Merritt v. J. A. Stafford Co.
Before: Files
Opinion
FILES, P. J. This appeal raises the question of the amount which can be recovered under an appeal bond.
In the underlying damage action, on March 11, 1964, Merritt recovered [824]a judgment against J. A. Stafford Company for $434,441.68 for personal injuries suffered in a truck accident; and Merritt’s employer, Sterling Transit Co., Inc., recovered $21,255.93 against Stafford for property damage. Stafford was partially protected by liability insurance written by Reserve Insurance Company, with limits of $100,000 for personal injury and $25,000 for property damage.
Stuyvesant Insurance Company was the reinsurer of Reserve.

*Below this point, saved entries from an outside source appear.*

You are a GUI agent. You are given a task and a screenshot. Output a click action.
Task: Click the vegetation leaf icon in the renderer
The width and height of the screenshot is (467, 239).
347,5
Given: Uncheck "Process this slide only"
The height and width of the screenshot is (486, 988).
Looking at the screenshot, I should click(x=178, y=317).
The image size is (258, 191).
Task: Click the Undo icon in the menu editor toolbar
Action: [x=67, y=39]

Stafford appealed from the judgment, and on May 22, 1964, Stuyvesant Insurance Company filed an “Undertaking Under Section 942 C.C.P.” which recites that Stuyvesant obligates itself “under said statutory obligations” in the sum of $181,883.90.1
Section 942 of the Code of Civil Procedure (now § 917.1) provided for the stay of a money judgment, pending appeal, upon the giving of an undertaking by a corporate surety for one and one-half times the amount of the judgment or order. In this case $181,883.90 is exactly one and one-half times the portion of the judgment for which the insurance companies were liable.
In September 1964 Merritt and Stafford entered into an agreement whereby, for a separate consideration, Merritt agreed not to levy execution against Stafford pending the appeal.

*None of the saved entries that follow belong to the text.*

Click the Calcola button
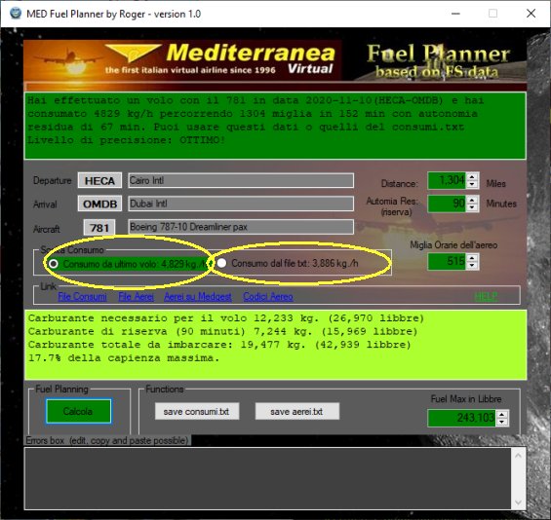 click(78, 411)
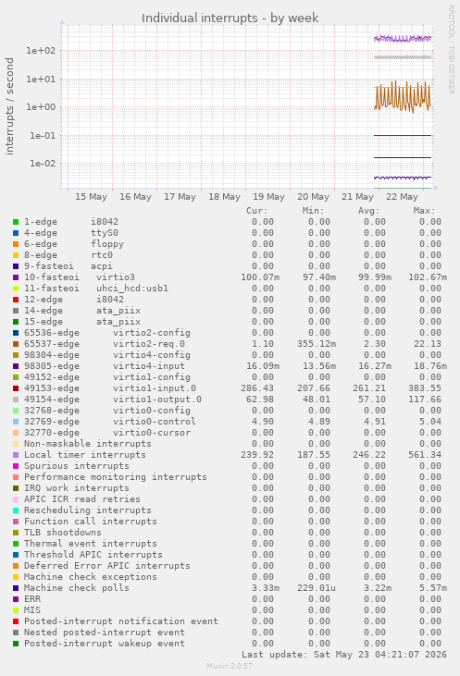
Task: Click the dark blue Machine check polls swatch
Action: point(16,588)
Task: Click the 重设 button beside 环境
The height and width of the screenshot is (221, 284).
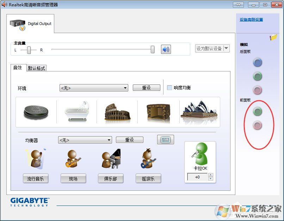Action: (x=147, y=87)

The judgment in the damage action was affirmed in an unpublished opinion, and the remittitur was filed October 13, 1965. In January 1966 Merritt made a motion for judgment on the appeal undertaking, alleging that no part of the judgment had been paid. The motion was denied by the superior court, and Merritt appealed.

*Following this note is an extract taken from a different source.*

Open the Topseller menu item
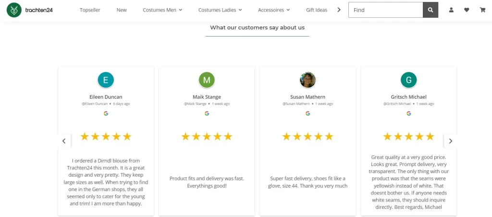Screen dimensions: 492x217 [x=90, y=10]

The Supreme Court reversed. (Merritt v. J. A. Stafford Co. (1968) 68 Cal.2d 619 [68 Cal.Rptr. 447, 440 P.2d 927].) In explaining the reasons for enforcing an undertaking furnished by an insurance company to cover only a portion of the judgment, the Supreme Court said at pages 625, 626: “We have concluded that a bond furnished by a liability insurer to stay the [825]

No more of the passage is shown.